If Winterbottom’s primary aim was to personalize, to flesh out, as it were, an important episode in the ongoing barbarism of Bush administration foreign policy, he succeeds admirably: no longer can we relegate reports of prisoner abuse to a list of abstract numbers, faceless photos, or Orwellian parsings of the Geneva Conventions. That said, Winterbottom may have needlessly stacked his rhetorical deck. Documenting a reign of torture far worse than anything claimed thus far at Gitmo, Patricio Guzmán, in The Pinochet Case, concentrates on long-take close shots of survivors giving accounts of torture. Here the absence of archival footage or reenactments forces a deliberately uncomfortable bond with events that are essentially beyond adequate representation.
Winterbottom’s hybrid mix of fact and drama is at once vaguely familiar and imbued with troubling ethical issues. At the heart of my misgivings is his dodging of any reference to the attitudes of the Tipton Three toward 9/11 or American responses to the attack. By implying that his recent immigrants are unequivocally apolitical, that their adventures in Afghanistan were the result of idle curiosity, Winterbottom does his theme a disservice.

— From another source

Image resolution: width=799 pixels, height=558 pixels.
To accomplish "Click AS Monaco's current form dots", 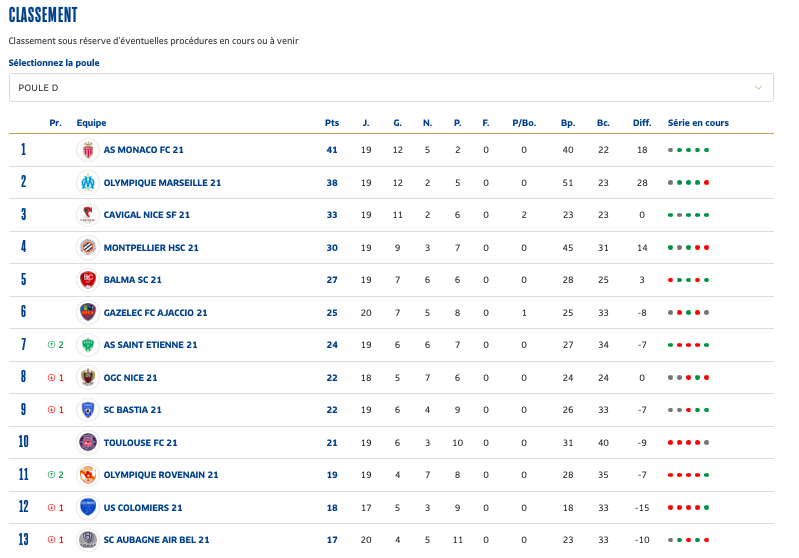I will point(689,150).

Needless to say, it shouldn’t matter whether the subjects spent every waking minute in a public square screaming “Death to America” and for relaxation told anyone within earshot how many infidel throats they planned to slit. Assuming they weren’t part of Osama’s inner circle or had direct knowledge of an imminent terror attack, they deserved basic human rights supposedly guaranteed by our system of justice. By making the easiest case for injustice—touting three enormously appealing fellows who wouldn’t know Osama from Barack Obama—Winterbottom sidesteps obligations associated with documentary filmmaking in favor of blazing agitprop.
Incidentally, after The Road to Guantanamo won a Silver Bear at this year’s Berlin festival, the three friends and assorted cast members were questioned by police at a London airport upon their return. One of the actors said he was denied access to a lawyer and was badgered about future roles in “political” films. You can’t make stuff like this up.